Cellular and molecular basis of β-amyloid precursor protein metabolism

In molecular neurobiology, perhaps no molecule has been as thoroughly examined as Alzheimer's beta-amyloid precursor protein (beta APP). In the years since the cDNA encoding beta APP was cloned, the protein has been the subject of unparalleled scrutiny on all levels. From molecular genetics and cellular biology to neuroanatomy and epidemiology, no scientific discipline has been left unexplored - and with good reason. beta-amyloid (A beta) is the main constituent of the amyloidogenic plaques which are a primary pathological hallmark of Alzheimer's disease, and beta APP is the protein from which A beta is cleaved and released. Unraveling the molecular events underlying A beta generation has been, and remains, of paramount importance to scientists in our field. In this review we will trace the progress that has been made in understanding the molecular and cellular basis of beta APP trafficking and processing, or alternatively stated, the molecular basis for A beta generation.

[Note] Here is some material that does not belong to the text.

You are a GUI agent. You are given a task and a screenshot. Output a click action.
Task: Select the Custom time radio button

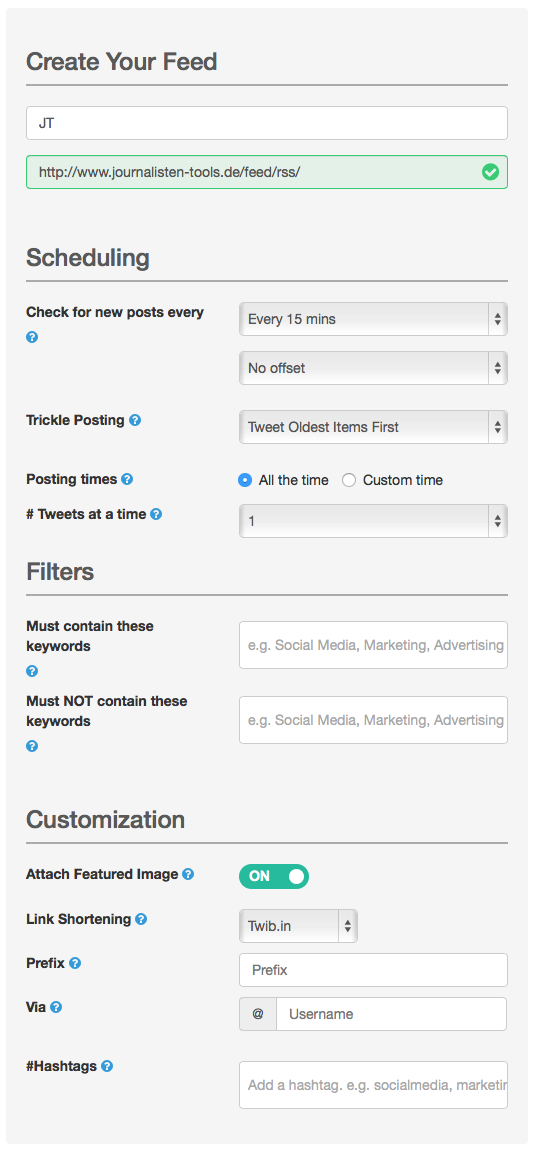pyautogui.click(x=349, y=480)
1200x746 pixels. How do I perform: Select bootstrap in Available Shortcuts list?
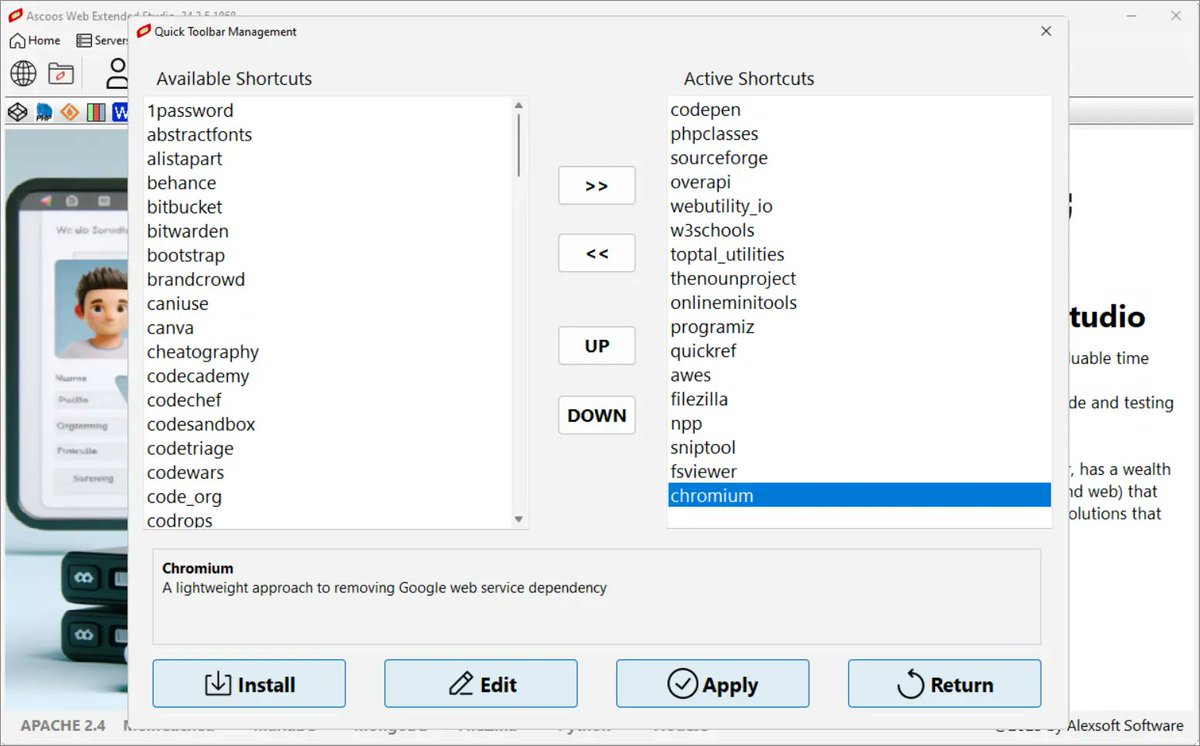pos(186,255)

Imperative to a complete understanding of A beta generation is the delineation of its subcellular localization and the identification of proteins that play either direct or accessory roles in A beta generation. We will focus on the regulation of beta APP cleavage through diverse signal transduction mechanisms and discuss possible points of therapeutic intercession in what has been postulated to be a seminal molecular step in the cascade of events terminating in the onset of dementia, loss of neurons, and eventual death from Alzheimer's disease.